As there are no direct comparisons between HSCT and novel agents, general evidence-based recommendations are very difficult to make at this point. Instead, we need to understand the limitations of each approach and carefully weigh the chances and risks of each procedure on a case-by-case basis. In general, the availability of treatments, their expected benefit and side effects, and individual treatment histories and pretransplant characteristics as determined by the variety of risk score system, need to be taken into consideration. As the success of HSCT is, however, highly dependent on the remission state of the time of HSCT, it seems very desirable to focus on achieving disease control first. This can be facilitated by novel substances. As they are also well tolerated and show only moderate toxicities, they seem a good option to bridge the time until HSCT, and maybe even to postpone HSCT to a later point in the disease. How these substances should be best combined, if there is the option to completely eliminate the chemotherapy backbone from induction or second-line treatment, and whether they will have an effect on graft-versus-tumor and immunomodulation are the major focus of ongoing preclinical and clinical studies.

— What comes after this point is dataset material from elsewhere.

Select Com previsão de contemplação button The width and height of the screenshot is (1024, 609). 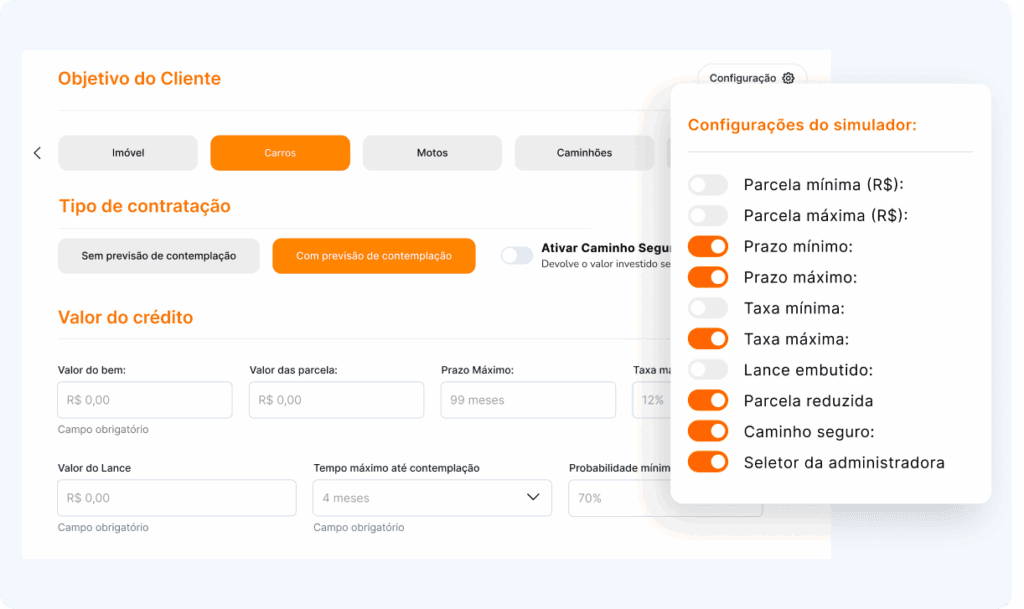tap(373, 256)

Indeed, the use of HSCT continues to grow each year in the United States, Europe, and around the world. In parallel with advances in other cancer treatments, HSCT has evolved rapidly in the past 2 decades in ways that may be unfamiliar to those who learned about transplant earlier in their careers. Nevertheless, continued underutilization of transplantation in patients who might otherwise benefit suggests that many of the improvements in the field may not be well-known among referring providers.
In this issue of Hematology/Oncology Clinics of North America , a multidisciplinary team has compiled an issue that details the state-of-the-art of HSCT management for commonly indicated benign and malignant hematological disease. The issue is therefore timely and at the same time unique. The contributions from acknowledged experts in the field from around the globe are covering the organizational aspects of transplant patients. This issue presents the most current knowledge about how to integrate transplantation and novel therapies in patients with benign and malignant diseases.